TASK DESCRIPTION: Let your answer be the line containing "Resources (451, 2497)" and every line below it to the end of the records, copied exactly.

THE RECORDS:

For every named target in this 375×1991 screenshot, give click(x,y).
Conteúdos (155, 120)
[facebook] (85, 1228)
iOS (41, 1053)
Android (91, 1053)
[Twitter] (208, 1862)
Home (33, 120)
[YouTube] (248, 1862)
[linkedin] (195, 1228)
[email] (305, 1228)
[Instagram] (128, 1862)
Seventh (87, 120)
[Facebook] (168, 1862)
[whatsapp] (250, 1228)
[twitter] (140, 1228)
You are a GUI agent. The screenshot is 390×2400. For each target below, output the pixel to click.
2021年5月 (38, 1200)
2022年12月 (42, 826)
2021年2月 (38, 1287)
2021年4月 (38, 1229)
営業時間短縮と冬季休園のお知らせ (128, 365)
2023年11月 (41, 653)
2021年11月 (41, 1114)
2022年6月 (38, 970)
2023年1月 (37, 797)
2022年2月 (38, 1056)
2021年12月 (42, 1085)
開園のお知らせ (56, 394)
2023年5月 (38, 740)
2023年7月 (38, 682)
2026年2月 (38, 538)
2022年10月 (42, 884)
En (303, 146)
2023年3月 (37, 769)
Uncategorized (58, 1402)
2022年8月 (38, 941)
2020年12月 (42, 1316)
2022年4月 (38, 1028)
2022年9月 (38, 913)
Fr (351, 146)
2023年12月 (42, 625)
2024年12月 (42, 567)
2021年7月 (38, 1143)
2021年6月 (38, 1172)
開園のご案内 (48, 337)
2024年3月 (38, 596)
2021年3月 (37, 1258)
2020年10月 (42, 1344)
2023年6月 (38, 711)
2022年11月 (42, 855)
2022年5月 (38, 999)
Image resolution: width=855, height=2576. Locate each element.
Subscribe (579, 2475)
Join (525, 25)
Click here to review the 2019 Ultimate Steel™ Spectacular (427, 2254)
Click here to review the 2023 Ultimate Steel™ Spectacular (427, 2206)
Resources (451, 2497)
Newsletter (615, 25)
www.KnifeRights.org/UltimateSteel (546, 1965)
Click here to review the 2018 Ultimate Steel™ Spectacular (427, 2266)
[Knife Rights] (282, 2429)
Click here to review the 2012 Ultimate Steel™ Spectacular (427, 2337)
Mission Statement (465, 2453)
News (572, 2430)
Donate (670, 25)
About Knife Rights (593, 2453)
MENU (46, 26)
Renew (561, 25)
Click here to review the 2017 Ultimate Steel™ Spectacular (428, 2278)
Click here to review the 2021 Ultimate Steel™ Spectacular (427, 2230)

RESULT OF THIS TASK:
Resources (451, 2497)
Newsletter (615, 25)
www.KnifeRights.org/UltimateSteel (546, 1965)
Click here to review the 2018 Ultimate Steel™ Spectacular (427, 2266)
[Knife Rights] (282, 2429)
Click here to review the 2012 Ultimate Steel™ Spectacular (427, 2337)
Mission Statement (465, 2453)
News (572, 2430)
Donate (670, 25)
About Knife Rights (593, 2453)
MENU (46, 26)
Renew (561, 25)
Click here to review the 2017 Ultimate Steel™ Spectacular (428, 2278)
Click here to review the 2021 Ultimate Steel™ Spectacular (427, 2230)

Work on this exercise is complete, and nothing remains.